Parteitag:Lindner mit 91 Prozent wieder zum FDP-Chef gewählt

FDP Political Party Holds Federal Congress

Jubel für Christian Lindner inmitten der Liberalen (v.l.) Michael Theurer, Nicola Beer, Wolfgang Kubicki und Marie-Agnes Strack-Zimmermann.

(Foto: Steffi Loos/Getty Images)
  • 91 Prozent der Delegierten haben Christian Lindner beim Parteitag der FDP in seinem Amt als Parteivorsitzender bestätigt.
  • Er wird seine Partei als Spitzenkandidat in den Bundeswahlkampf führen.
  • Auf der Agenda seiner Partei stehen Investitionen in Bildung und Digitalisierung sowie Steuerentlastungen um die 40 Milliarden Euro.

Von Sebastian Fischer, Berlin

Die Leinwand ist riesig, wohl an die 20 Meter breit: Christian Lindner spricht also vor seinem eigenen Abbild im Großformat. Wer nicht weiß, dass an diesem Freitag in Berlin der Bundesparteitag der FDP stattfindet, könnte glauben, er sei beim Auftritt eines Comedians mit Fanpublikum gelandet, der eine Vorliebe für gelbe Kulissen hat.

Lindner erzählt einen Witz nach dem anderen, diesen zum Beispiel: Der französische Präsidentschaftskandidat Emmanuel Macron sei ja ein eloquenter, reformfreudiger 39-Jähriger... Pause, erstes Kichern. "Ach so.
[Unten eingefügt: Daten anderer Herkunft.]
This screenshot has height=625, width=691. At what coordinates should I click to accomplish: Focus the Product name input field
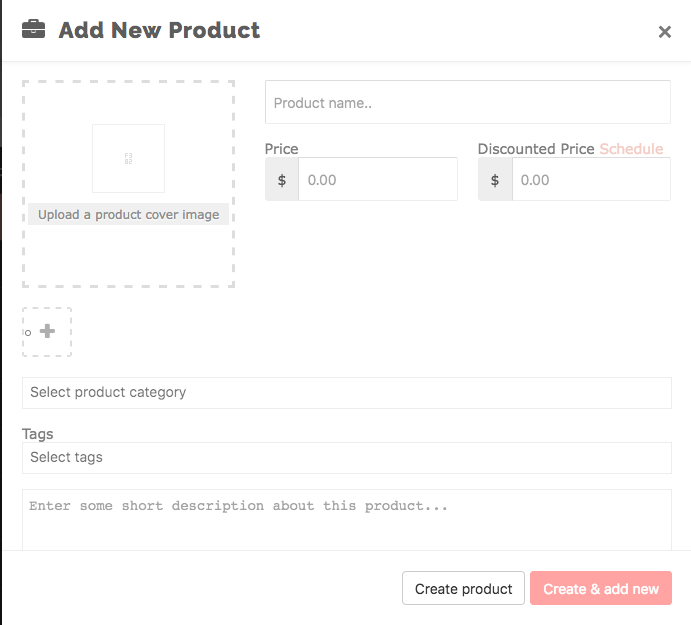point(468,102)
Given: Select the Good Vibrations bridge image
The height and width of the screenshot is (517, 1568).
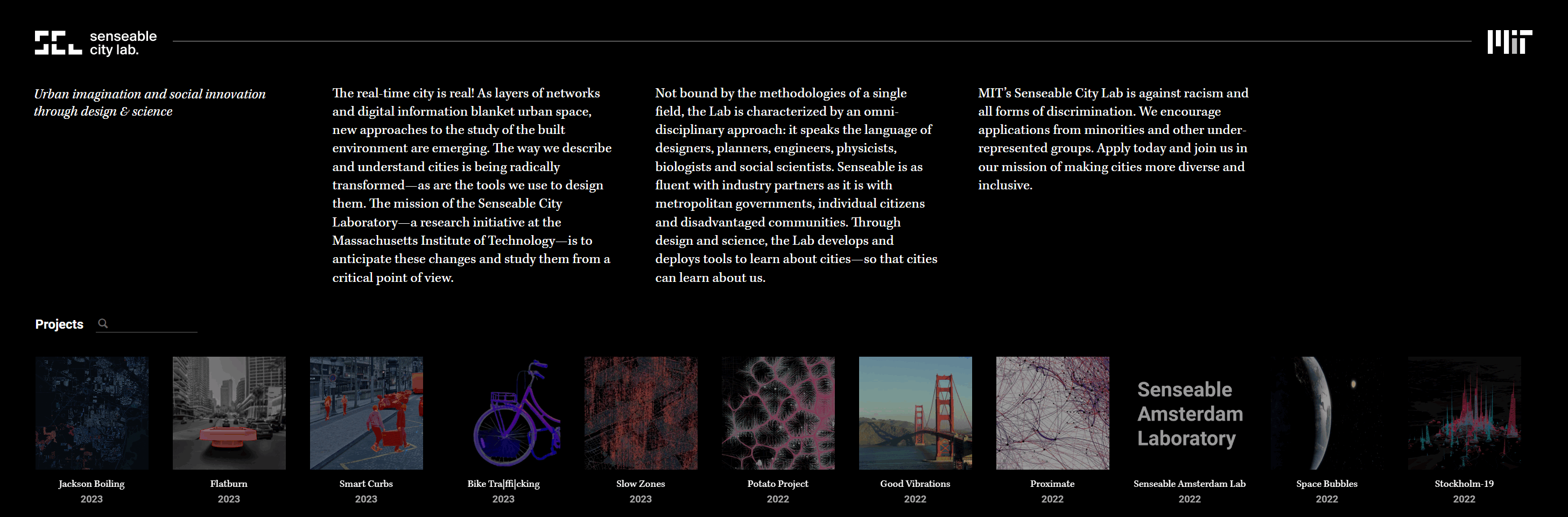Looking at the screenshot, I should 916,413.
Ich bin 38." Die Pointe, die ist meistens er selbst.

Aufbruchstimmung in der FDP

Lindner, 38, tatsächlich durchaus reformfreudig und eloquent, ist am Freitag mit 91 Prozent der Stimmen als Parteivorsitzender bestätigt worden. Nach seiner Rede standen die Delegierten, sie applaudierten mehr als zwei Minuten lang. Die Aufbruchstimmung vor den Landtagswahlen in Schleswig-Holstein und Nordrhein-Westfalen ist groß wie lange nicht mehr. Auch den bundesweiten Umfragen zufolge scheint die Partei derzeit stark genug zu sein, um in den Bundestag zurückzukehren.

Doch Lindner im Großformat, das warf auch die Fragen auf, die das Comeback der Liberalen nach dem Abschied aus Berlin 2013 begleiten: Was, außer Lindner, ist da noch? Und: Übertreibt er es vielleicht ein bisschen?

Er sagte, dass die große Koalition die vergangenen vier Jahre verschlafen habe. Anstatt Probleme zu lösen, hätten Union und SPD zahlreiche Probleme geschaffen. Lindner teilte fröhlich in alle Richtungen aus. Die FDP, sagte er, werde ohne Koalitionsaussage in den Wahlkampf gehen. Die Maut von CSU-Verkehrsminister Alexander Dobrindt? "Irrsinn."

Die Flüchtlingspolitik der Kanzlerin? "Tabula Rasa." Er forderte einen Parlamentarischen Untersuchungsausschuss zur Flüchtlingskrise. Der Schulz-Hype? Der funktioniere nur, weil in Deutschland niemand im Fach Wirtschaft ausgebildet werde. Die Arbeitsmarktpolitik des SPD-Kanzlerkandidaten, mit einer an Weiterbildung geknüpften Verlängerung des Arbeitslosengeldes, gehe an den Bedürfnissen der Menschen vorbei.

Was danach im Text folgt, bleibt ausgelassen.